> [Instructions for the task] In this data, count the lines in which "search" appears and give only that number.

> [Source material]
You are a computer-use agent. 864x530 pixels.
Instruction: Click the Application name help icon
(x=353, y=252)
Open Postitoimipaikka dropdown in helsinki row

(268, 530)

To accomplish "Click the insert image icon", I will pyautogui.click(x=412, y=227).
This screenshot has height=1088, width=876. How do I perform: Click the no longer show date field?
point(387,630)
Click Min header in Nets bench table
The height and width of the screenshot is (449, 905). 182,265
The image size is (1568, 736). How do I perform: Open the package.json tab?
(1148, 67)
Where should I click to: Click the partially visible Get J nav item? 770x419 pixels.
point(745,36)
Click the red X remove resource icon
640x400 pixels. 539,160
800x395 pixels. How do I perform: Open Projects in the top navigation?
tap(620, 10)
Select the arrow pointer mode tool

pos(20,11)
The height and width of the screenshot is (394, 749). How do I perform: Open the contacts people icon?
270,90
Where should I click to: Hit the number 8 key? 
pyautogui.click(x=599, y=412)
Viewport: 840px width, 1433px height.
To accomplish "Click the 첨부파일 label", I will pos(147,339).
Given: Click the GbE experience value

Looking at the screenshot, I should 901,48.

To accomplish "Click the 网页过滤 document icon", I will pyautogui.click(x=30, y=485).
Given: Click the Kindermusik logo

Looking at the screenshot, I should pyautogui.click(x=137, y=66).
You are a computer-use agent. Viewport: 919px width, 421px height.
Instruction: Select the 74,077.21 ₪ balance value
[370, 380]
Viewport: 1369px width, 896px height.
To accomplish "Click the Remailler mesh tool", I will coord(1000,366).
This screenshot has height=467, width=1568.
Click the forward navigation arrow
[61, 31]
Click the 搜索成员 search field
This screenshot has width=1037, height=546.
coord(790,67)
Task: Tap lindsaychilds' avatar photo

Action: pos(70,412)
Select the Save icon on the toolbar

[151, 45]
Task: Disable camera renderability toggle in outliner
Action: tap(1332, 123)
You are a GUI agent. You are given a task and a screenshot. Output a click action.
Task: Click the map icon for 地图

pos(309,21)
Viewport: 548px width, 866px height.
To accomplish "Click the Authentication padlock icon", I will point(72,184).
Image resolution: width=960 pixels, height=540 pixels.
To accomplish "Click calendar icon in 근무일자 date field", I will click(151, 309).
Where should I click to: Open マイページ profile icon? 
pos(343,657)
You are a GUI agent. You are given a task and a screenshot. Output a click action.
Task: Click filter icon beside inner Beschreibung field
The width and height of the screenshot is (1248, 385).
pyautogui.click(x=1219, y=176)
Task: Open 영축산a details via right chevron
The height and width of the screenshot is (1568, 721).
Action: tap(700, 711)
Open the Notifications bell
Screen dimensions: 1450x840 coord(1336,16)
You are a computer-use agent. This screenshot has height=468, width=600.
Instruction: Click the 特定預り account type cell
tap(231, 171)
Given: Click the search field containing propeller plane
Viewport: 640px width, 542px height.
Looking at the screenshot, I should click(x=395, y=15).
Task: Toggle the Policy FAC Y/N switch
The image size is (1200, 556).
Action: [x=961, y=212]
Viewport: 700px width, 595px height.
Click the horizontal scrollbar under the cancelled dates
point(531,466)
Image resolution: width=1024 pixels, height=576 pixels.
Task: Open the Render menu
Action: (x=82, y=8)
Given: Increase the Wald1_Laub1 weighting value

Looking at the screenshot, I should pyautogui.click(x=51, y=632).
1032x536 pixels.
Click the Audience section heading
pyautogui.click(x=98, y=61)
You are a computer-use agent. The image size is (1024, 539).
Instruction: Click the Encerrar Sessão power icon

> [Solution for this problem] 2